Parfaitement : Achille, le Dirlo, le Tondu ! le Vénérable ! Sorti de sa boîte de verre à malice, pétant de santé. Et moi qui le pleurais ! Et moi qui affûtais déjà ma plume de cérémonie pour bossuetter à outrance, clamer ses incomparables mérites à ce vieux nœud, dire sa vie glorieuse, exemplaire de partout ! Ben il est à trois mètres de moi, à ligoter le menu à travers un face-à-main, s’il te plaît ! Très dix-huitième cercle, l’apôtre ! Le coude arrondi, l’œil dilaté, la calvitie éclaboussante de reflets, si tu me permets de charabier un brin, histoire de faire chier les puristes.
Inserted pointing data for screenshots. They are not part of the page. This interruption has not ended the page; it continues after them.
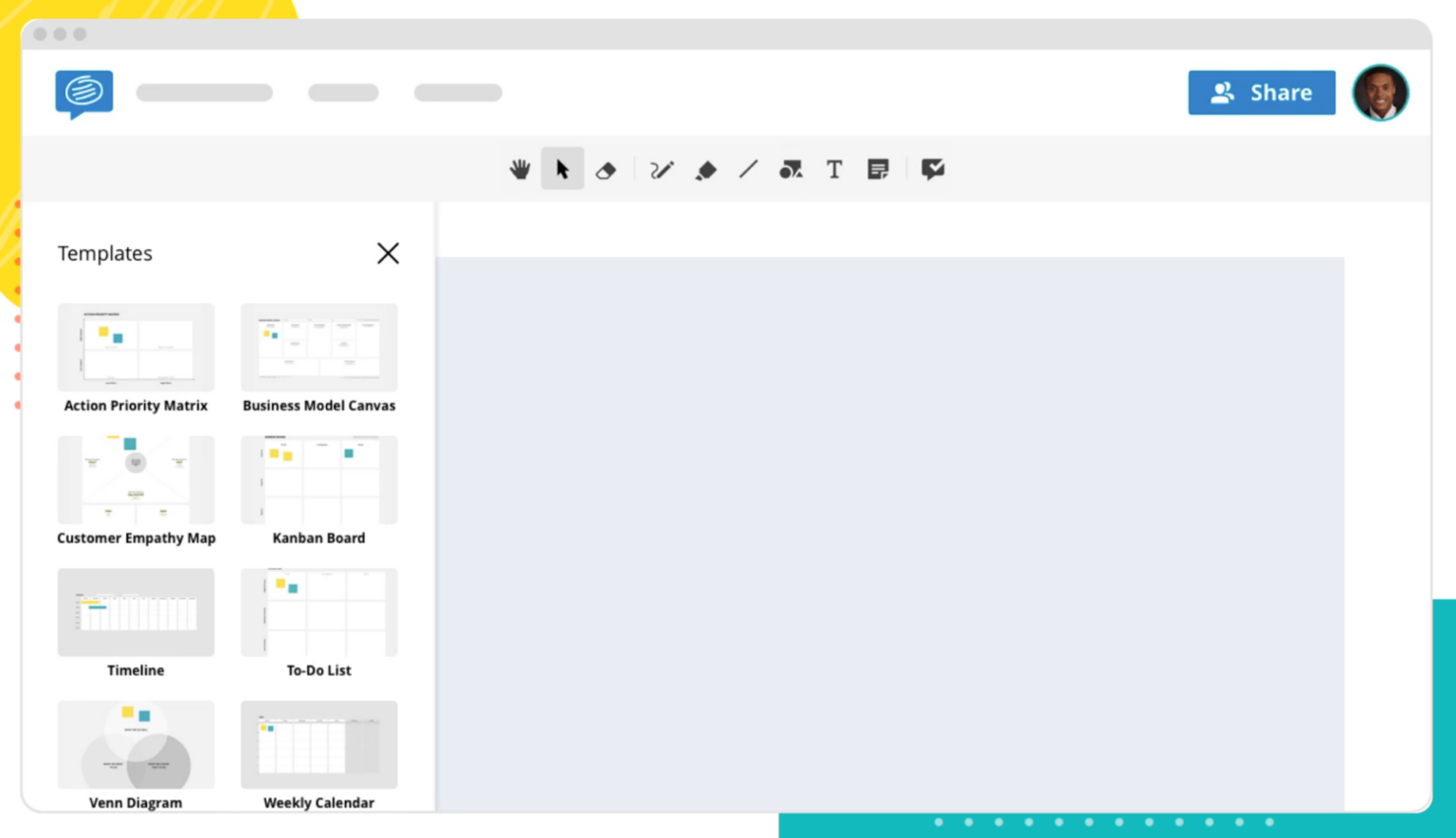The image size is (1456, 838).
Task: Open the Weekly Calendar template
Action: [x=318, y=745]
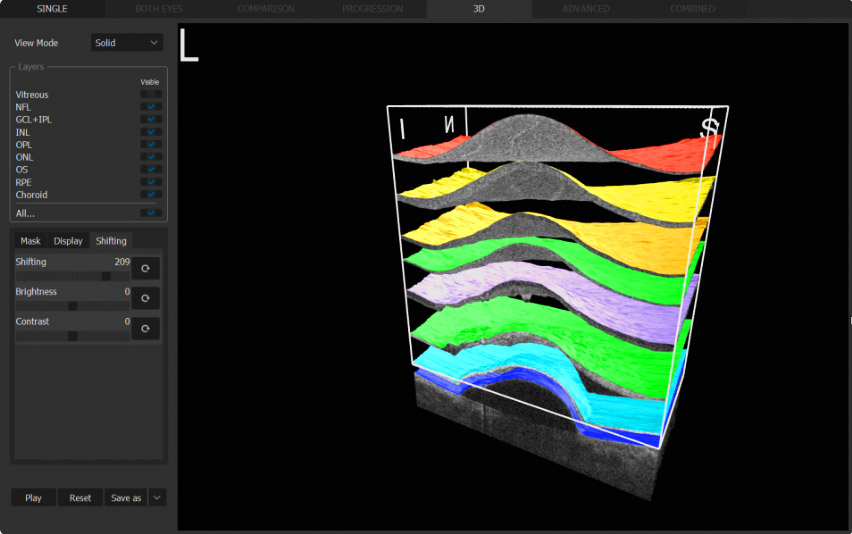Open the BOTH EYES tab
This screenshot has height=534, width=852.
point(159,9)
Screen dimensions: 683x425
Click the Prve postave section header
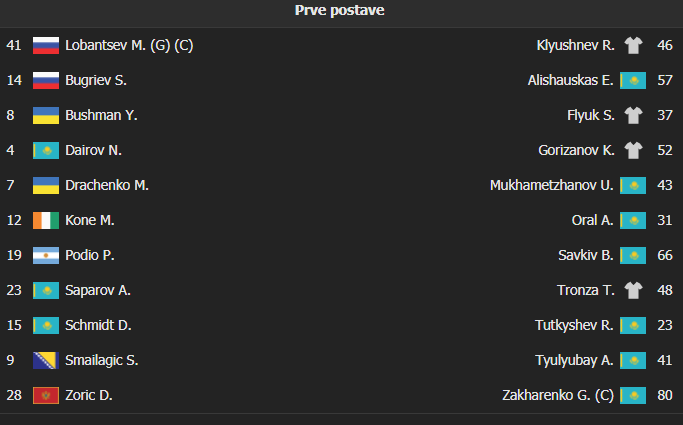tap(340, 10)
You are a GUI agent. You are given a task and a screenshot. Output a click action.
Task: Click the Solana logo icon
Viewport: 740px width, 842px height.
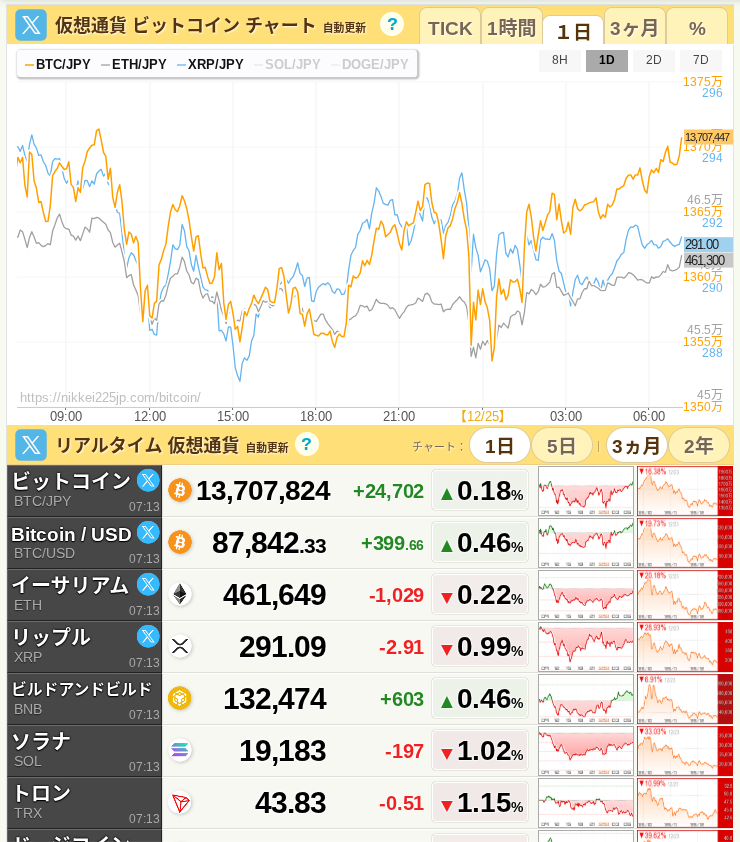[180, 750]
Je me lève : Lazare sortant du tombeau, ou le Belge de la Brabançonne ! Marche en direction du Dabuche. Il me découvre soudain, me reconnaît derrière ma moustache et mes besicles d’intello. Alors il reste de bois. Simplement, il porte son index à ses lèvres et l’y place perpendiculairement, ce qui, dans tous les pays du monde, même les plus arriérés comme les îles de la Sonde, Bornéo ou l’empire britannique, signifie « chut ».
Message reçu !
Je passe devant sa table sans le regarder et vais demander à un garçon où sont les gogues-closets. M’y rends (d’oignons).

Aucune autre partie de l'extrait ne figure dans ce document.